Posted By Chloe on January 31st, 2011

This week sees the publication of Jessica Ruston’s second novel To Touch The Stars, and as well as hosting an exclusive extract from the book, and a review later in the week, we’ve also been lucky enough for Jessica to write us a piece for the website called “A Writer’s Week”! It’s a great read, and we hope you enjoy it! Our thanks go to Jessica for taking the time to write this for us.

“One of the best things about writing for a living is that every week is different. But, to give you a taster of what it’s like, here’s a sample peek at what my diary might look like when I’m publishing a new novel.

Sunday

Prepare for the week ahead. Make a CD of music to take on a local community radio show I’m appearing on in the morning. Check that I have my Sat Nav and the address of the school where it’s broadcast. I also write a couple of feature pitches to send to off editors the next day. In the afternoon, I check in on my student forum – I’m teaching an online novel writing course – reply to some queries, and send off their marked homework assignments from last week. Then I catch up on the week’s tv on my laptop – The Good Wife, One Born Every Minute and My Big Fat Gypsy Wedding are all faves.

What to produce: In the post about Jessica Ruston's second novel, which part opens with the words containing "Posted By Chloe" and closes with "this for us."? Reproduce that stretch word for word.

Records supplied:
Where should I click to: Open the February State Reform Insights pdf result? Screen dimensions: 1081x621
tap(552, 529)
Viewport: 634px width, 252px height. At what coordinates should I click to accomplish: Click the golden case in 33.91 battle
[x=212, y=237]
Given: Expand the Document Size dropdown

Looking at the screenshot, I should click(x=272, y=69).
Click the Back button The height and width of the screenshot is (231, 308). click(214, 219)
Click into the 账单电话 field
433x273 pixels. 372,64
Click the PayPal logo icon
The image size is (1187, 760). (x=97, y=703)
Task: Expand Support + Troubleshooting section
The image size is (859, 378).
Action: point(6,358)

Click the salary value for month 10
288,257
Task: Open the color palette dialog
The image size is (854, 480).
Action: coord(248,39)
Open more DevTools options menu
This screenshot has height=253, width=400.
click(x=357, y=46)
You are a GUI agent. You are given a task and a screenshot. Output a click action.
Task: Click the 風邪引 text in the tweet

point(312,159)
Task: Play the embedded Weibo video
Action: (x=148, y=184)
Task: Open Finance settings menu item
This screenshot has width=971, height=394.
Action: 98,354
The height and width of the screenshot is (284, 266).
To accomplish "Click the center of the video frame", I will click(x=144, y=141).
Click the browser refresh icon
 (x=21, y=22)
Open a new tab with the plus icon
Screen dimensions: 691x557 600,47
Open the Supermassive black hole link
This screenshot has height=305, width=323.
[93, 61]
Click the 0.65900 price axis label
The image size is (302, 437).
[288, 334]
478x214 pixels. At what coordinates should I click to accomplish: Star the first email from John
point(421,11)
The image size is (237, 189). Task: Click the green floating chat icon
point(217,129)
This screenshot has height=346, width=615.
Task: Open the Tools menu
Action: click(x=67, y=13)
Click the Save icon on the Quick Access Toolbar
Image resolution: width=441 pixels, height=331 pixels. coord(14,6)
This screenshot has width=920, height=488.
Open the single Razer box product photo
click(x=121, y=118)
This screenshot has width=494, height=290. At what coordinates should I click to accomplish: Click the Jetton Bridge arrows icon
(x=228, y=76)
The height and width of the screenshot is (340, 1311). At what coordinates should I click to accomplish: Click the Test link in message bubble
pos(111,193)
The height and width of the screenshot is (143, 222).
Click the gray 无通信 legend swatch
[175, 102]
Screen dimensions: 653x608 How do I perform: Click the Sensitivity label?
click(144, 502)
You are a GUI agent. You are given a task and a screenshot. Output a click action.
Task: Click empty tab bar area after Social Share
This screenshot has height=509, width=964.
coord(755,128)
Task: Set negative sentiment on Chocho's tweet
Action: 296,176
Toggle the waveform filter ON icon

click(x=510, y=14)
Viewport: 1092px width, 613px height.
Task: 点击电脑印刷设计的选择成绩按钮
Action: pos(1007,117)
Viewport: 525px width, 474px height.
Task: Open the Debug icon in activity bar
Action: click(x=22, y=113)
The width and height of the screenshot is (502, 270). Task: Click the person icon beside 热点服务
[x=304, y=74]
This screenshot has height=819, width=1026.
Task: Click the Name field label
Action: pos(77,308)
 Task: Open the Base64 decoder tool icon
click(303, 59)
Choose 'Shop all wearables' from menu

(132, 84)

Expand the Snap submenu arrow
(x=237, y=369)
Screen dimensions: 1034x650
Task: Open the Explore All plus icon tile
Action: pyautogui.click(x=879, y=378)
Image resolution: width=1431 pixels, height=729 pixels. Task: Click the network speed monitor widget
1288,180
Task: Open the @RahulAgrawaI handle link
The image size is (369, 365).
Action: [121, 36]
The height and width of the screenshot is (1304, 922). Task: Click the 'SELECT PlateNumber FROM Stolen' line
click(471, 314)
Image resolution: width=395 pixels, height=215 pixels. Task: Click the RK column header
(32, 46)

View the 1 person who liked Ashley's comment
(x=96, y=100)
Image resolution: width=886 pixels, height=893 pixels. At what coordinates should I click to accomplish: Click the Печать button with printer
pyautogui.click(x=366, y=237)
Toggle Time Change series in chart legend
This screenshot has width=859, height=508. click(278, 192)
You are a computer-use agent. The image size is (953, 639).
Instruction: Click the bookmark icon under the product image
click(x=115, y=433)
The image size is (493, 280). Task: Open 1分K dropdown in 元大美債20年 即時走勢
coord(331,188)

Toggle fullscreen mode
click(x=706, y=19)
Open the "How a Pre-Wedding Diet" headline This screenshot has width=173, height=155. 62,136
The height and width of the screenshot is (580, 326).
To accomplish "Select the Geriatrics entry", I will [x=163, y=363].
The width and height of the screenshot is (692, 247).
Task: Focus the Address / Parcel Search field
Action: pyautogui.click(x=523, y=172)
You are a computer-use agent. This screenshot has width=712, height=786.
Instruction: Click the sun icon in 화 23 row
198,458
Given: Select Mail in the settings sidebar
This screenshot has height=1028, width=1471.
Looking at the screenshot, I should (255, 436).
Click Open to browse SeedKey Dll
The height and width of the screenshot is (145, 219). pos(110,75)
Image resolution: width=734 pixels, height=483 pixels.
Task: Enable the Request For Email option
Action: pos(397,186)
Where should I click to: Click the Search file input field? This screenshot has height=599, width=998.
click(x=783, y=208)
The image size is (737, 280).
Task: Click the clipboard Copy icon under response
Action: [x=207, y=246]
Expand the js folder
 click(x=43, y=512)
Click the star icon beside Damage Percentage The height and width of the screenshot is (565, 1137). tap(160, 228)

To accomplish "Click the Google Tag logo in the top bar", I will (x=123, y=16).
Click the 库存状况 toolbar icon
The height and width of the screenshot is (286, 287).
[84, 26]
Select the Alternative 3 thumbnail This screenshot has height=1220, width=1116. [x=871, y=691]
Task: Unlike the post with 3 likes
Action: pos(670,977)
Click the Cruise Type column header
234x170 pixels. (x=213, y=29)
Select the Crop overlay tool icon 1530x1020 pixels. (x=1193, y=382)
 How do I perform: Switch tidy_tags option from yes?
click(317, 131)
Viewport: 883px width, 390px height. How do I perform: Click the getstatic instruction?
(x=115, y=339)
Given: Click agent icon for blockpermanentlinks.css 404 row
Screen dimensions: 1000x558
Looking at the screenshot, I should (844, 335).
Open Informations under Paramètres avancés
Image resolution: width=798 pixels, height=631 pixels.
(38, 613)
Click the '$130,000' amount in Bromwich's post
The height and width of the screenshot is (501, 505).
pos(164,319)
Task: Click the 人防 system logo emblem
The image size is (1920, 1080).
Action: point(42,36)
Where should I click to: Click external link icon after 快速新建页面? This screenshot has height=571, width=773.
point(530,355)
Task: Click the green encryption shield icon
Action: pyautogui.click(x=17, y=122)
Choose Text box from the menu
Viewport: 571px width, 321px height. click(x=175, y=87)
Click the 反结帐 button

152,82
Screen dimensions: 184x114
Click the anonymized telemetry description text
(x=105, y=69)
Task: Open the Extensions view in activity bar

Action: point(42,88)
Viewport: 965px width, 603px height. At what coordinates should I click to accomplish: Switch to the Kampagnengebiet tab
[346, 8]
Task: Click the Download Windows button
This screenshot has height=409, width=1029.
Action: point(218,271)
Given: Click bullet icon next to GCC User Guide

Solution to this task:
Posted By Chloe on January 31st, 2011

This week sees the publication of Jessica Ruston’s second novel To Touch The Stars, and as well as hosting an exclusive extract from the book, and a review later in the week, we’ve also been lucky enough for Jessica to write us a piece for the website called “A Writer’s Week”! It’s a great read, and we hope you enjoy it! Our thanks go to Jessica for taking the time to write this for us.